Likewise, if you do not want to talk about your trauma, I am interested in understanding why. If you feel overwhelmed and worry that you cannot cope with the emotions that may arise, we can focus on building skills and resources first. If you genuinely do not believe discussing particular experiences would be helpful, I respect that as well.
Ultimately, I do not believe there is one “right” way to do trauma therapy.
Many people hear the phrase “trauma processing” and assume that trauma therapy involves repeatedly describing painful events in great detail. While that is one approach, it is only one approach. I am trained in evidence-based trauma treatments, including approaches that involve directly processing traumatic memories when appropriate. However, trauma therapy can also involve understanding how past experiences continue to affect your relationships, sense of self, self-worth, emotional well-being, coping strategies, and daily life.
Much of the work I do focuses on helping clients make sense of the impact trauma has had on who they are and how they move through the world. Over time, we may decide that more formal trauma-processing approaches would be beneficial. We may also decide they are unnecessary.
There is no prize for talking about painful experiences before you are ready. My goal is not to push you into opening old wounds. My goal is to help you understand yourself more fully, build a strong therapeutic relationship, and determine together what kind of healing work will be most helpful for you.
Can therapy help if I’ve already been in therapy before?

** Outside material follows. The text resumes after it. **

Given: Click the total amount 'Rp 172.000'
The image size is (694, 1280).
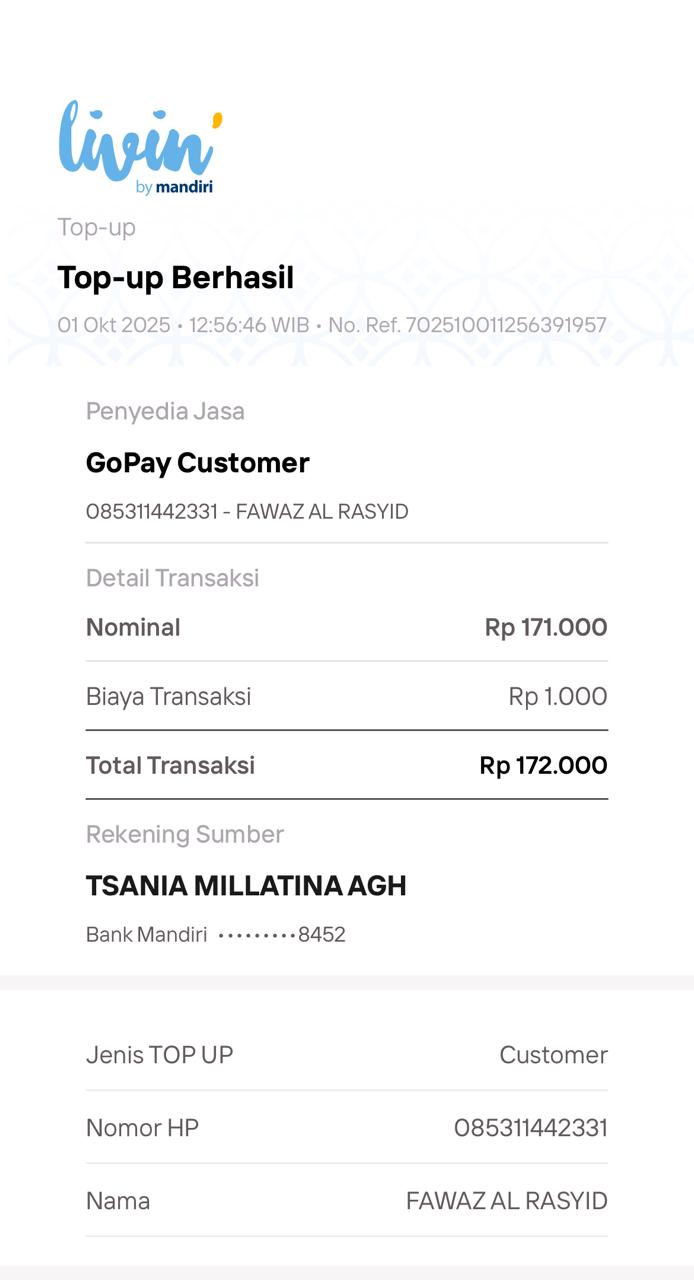Looking at the screenshot, I should coord(543,766).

Absolutely. In fact, many of the individuals who seek me out have worked with one or more therapists in the past. Some had positive experiences and are looking to continue their growth with a new perspective. Others felt that previous therapy was only partially helpful. Still others left therapy feeling disappointed, discouraged, or unsure why it did not seem to help.
One of the first things I am interested in understanding is what your previous therapy experiences were like. What was helpful? What wasn’t? What felt missing? What do you wish had been different?

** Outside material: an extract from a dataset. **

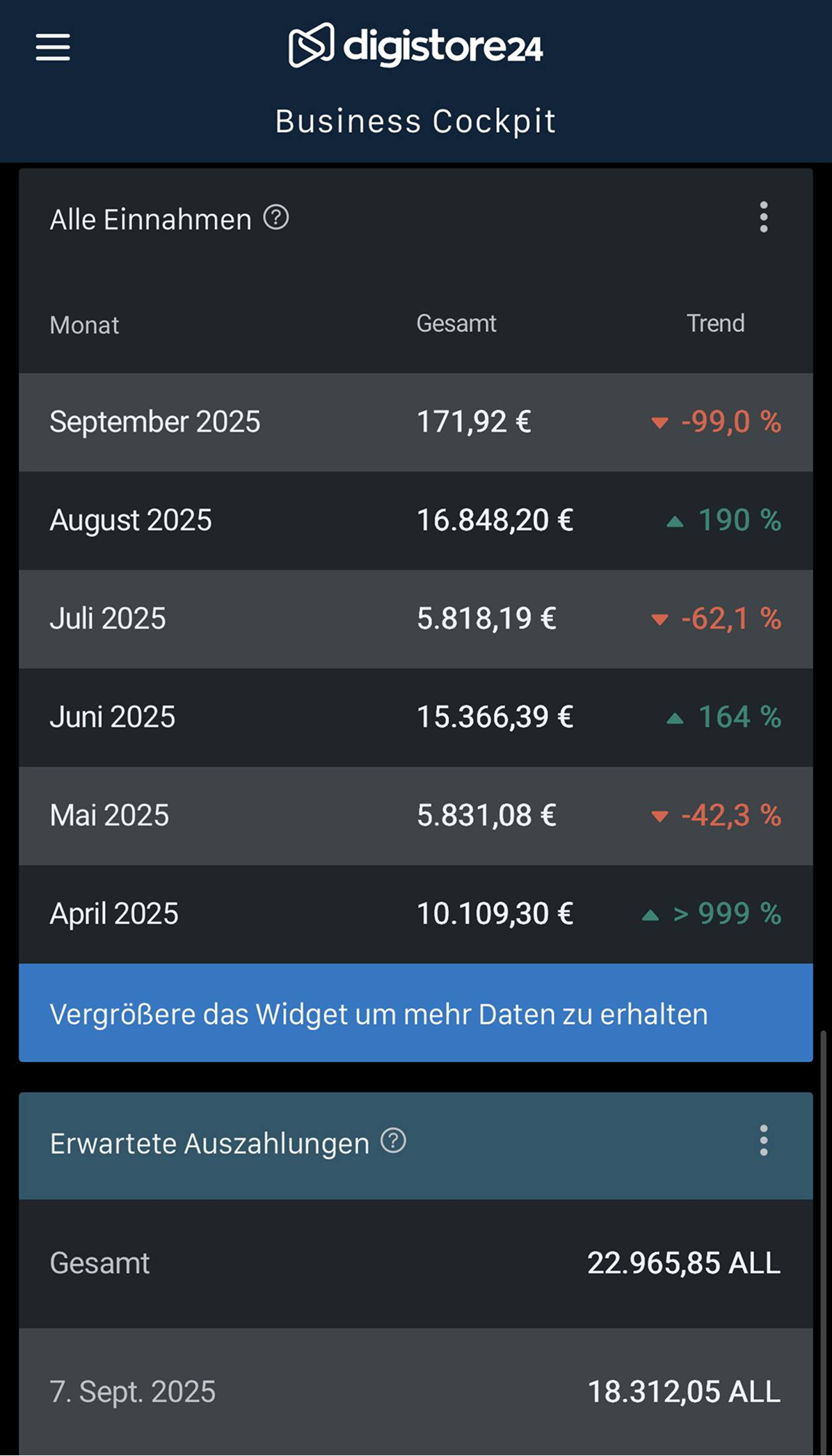
Task: Select the September 2025 revenue row
Action: click(415, 422)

Many people assume that if therapy did not fully resolve their concerns, then therapy itself must not work for them. In my experience, that is rarely the case. Different therapists bring different personalities, approaches, areas of expertise, and ways of understanding human suffering. Sometimes it is a matter of timing. Sometimes it is a matter of fit. And sometimes therapy successfully addresses one layer of a problem while deeper issues remain to be explored.

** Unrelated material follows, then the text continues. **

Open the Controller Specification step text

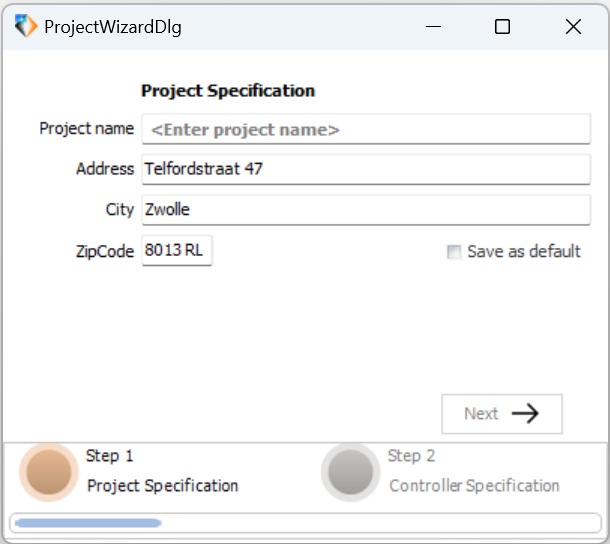[x=474, y=486]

I also work with many individuals who have previously participated in trauma-focused treatments such as EMDR or other evidence-based approaches. Some found those treatments tremendously helpful. Others felt they received little benefit despite their best efforts. In many cases, clients report that specific symptoms improved while deeper concerns related to relationships, identity, self-worth, attachment, or emotional functioning continued to persist.
For this reason, I tend to focus less on whether a particular therapy “worked” and more on understanding what aspects of healing have already occurred and what still feels unfinished. Healing is rarely a single event. More often, it is a process that unfolds over time and across different relationships, experiences, and stages of life. Previous therapy is not a sign that you have failed. If anything, it often provides valuable information about what you need, what you respond to, and what you are still searching for.